Эпиграфы из Боратынского в творчестве Анны Ахматовой
Общим местом в работах литературоведов стало признание ориентированности ахматовского слова на мировую поэтическую традицию. Имя Боратынского в этом ряду достаточно значимо. «Потаенный классик», по точному выражению Богомолова,[i] он неотступно притягивал к себе внимание символистов, а впоследствии и Мандельштама, и уже поэтому его имя и творчество должно было быть значимым для Ахматовой. Но ориентировалась она отнюдь не на символистское и не на мандельштамовское представление о нем. Прочтение Ахматовой было оригинальным и точным: вглядываясь в поэтическое наследие Боратынского, она отбирала свое — то, что предвещало ее лирику.
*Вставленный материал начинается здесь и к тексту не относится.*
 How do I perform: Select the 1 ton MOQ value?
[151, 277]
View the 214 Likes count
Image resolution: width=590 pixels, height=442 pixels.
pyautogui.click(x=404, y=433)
Традиция Боратынского в творчестве Ахматовой практически не рассматривалась, несмотря на то, что на необходимость ее изучения указывал уже Б.М. Эйхенбаум в работе «Анна Ахматова. Опыт анализа» (1923). Исследователь находил в поэзии Боратынского «источник некоторых стилистических и синтаксических приемов Ахматовой»[ii] и отмечал ряд частных соответствий. Вместе с тем Б.М. Эйхенбаум указывал на то, что «вопрос о литературных традициях Ахматовой не может быть выяснен сейчас — это дело будущих историков литературы».[iii] Дальнейшее развитие творчества Ахматовой подтвердило обоснованность этого сопоставления.
Основаниями для выявления традиции Боратынского в лирике Ахматовой можно назвать два эпиграфа — к «Четкам» и второй главе «Поэмы без героя», ряд межтекстовых соответствий (как отсылочных, так и непреднамеренных) и внимание Ахматовой к творчеству Боратынского, зафиксированное ее современниками в конце тридцатых — начале сороковых годов.
Эпиграфы — чрезвычайно значимый элемент в целостной конструкции ахматовского поэтического мира. Традиционная функция эпиграфа (пояснение замысла, идеи произведения) в данном случае переосмысливается и обогащается. Прежде всего, эпиграф у Ахматовой всегда диалогичен; он является одним из средств связи с мировым поэтическим текстом. Кроме того, множественность эпиграфов к одному циклу или произведению (в особенности к «Поэме без героя») акцентируют его полифоническую структуру. По словам Т.В. Цивьян, в творчестве Ахматовой «эпиграф представляет собой не только и не столько «формулировку идеи», сколько указание на нечто (текст, событие), лежащее за его пределами».[iv]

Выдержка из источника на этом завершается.